I like the idea of little kids trancing out to a story. That much is sure.
hey, chris, she did ask me to do that. and i did improvise certain passages (just in case you ever come across that text). interesting what you say about US vs europe - reading habits are certainly different though if i'm over there or here, book shops are full and people if anything, seem to cherish the written word. dystopian fears may say otherwise but when i say "i write" i get "where can i read it", and not "ok. and how do you survive". nice.
i agree about the trance, stephen. i did not mean 'length' as the key parameter even though i left that impression. but your process example is accurate, i think. plus, process is highly personal. dreaming is, too, though trance/dreaming rhythms aren't. it seems to be less a matter of length overall than density perhaps. the truth is, i haven't really pinned down what it is that, at the level of consciousness, separates flash from novelistic writing. also, i don't just use it as practice but in a pointillistic way as i have said elsewhere - my novella e.g. uses a lot of flash stories, ideas and characters - the totality of my flash stories looks to me right now like a fundus, like an equipment store for parts - not always in a linear fashion but in a way that is probably more like musical composition than not.
going into some real trance now. i mean sleep. been fun.
I wish I could feel optimistic.

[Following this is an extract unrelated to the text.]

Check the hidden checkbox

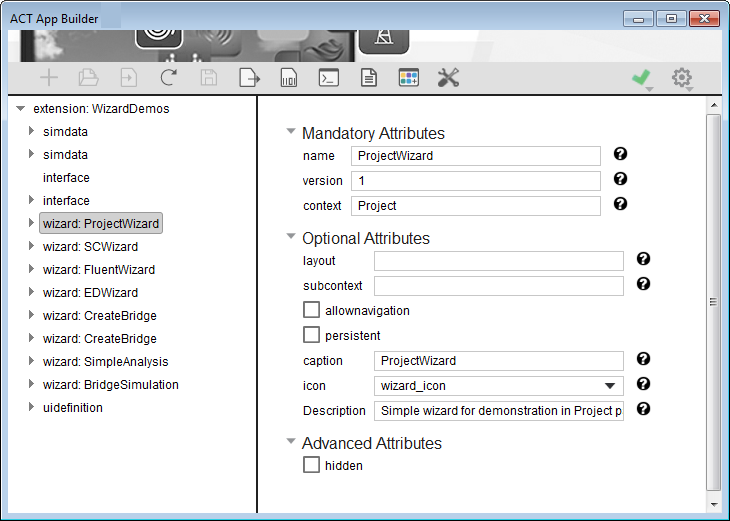click(x=312, y=465)
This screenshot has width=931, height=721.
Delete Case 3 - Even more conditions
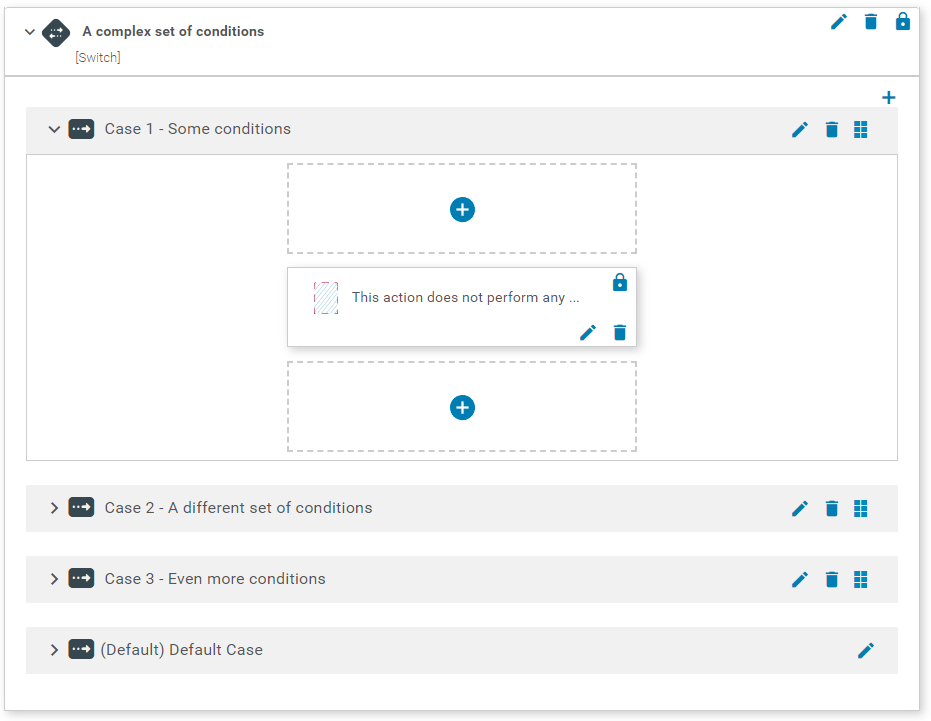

I don't. Bookstore chains in the U.S. are closing stores at alarming rates. One of the biggest Barnes & Noble in NYC, at Lincoln Center, always jammed, has closed. More will follow in that chain. Borders is closing many of their stores too.
While in London last summer, I was astonished to see the vast number of independent bookstores (bookshops) still thriving.
But here in the US the Indy's that remain open are struggling, and the biggies are closing.
None of this bodes well for books in the US.
Perhaps other European cities are still "literate" as in London, but here it's all about phones and malls.
As for literacy, statistics in the US show an increasing number of illiterate students graduating from high schools across the nation.
Big bookstore chains are closing, true, and that's a good thing. It's time for a new marketplace, one that does not control the lists and the output of publishers or greatly discount books that don't move as fast as the bottom line demands. What's needed is a marketplace that has a love for its product and the people who produce it.
Marketing in the publishing industry is a joke, but the market is out there, still healthy and hungry for books.
I live in a small midwestern town, a 'suburb' of Akron, a modest little town surrounded by factories. There are farms around us as well, and rivers, lakes and deer. This town, though, is as blue collar as it gets, home to people who work in the industries that still survive in Cleveland and Akron. But our Borders isn't closing and our library is consistently funded by voter initiatives. What's more, it's packed from morning until closing seven days a week. Media other than books? Yes. Film DVDs? Yes, but they also move books, books, and more books in and out the door. Both Cleveland and Akron have a large number of little bookstores, some that specialize, some that are as general as Barnes & Noble.
I hear so much anecdotal evidence about the dumbing down of America, the idea that Americans are schlepping their lives away in front of flat screen televisions, chomping on chips and watching the Housewives of Whatever or inane sitcoms.
It's a myth.
I gave you anecdotal evidence in my little description of my town in Ohio. Here is statistical evidence. According to The Association of American Publishers, in 2010, Americans spent $11,670,000,000 on books, BOOKS. That's up 3.6 percent from 2009.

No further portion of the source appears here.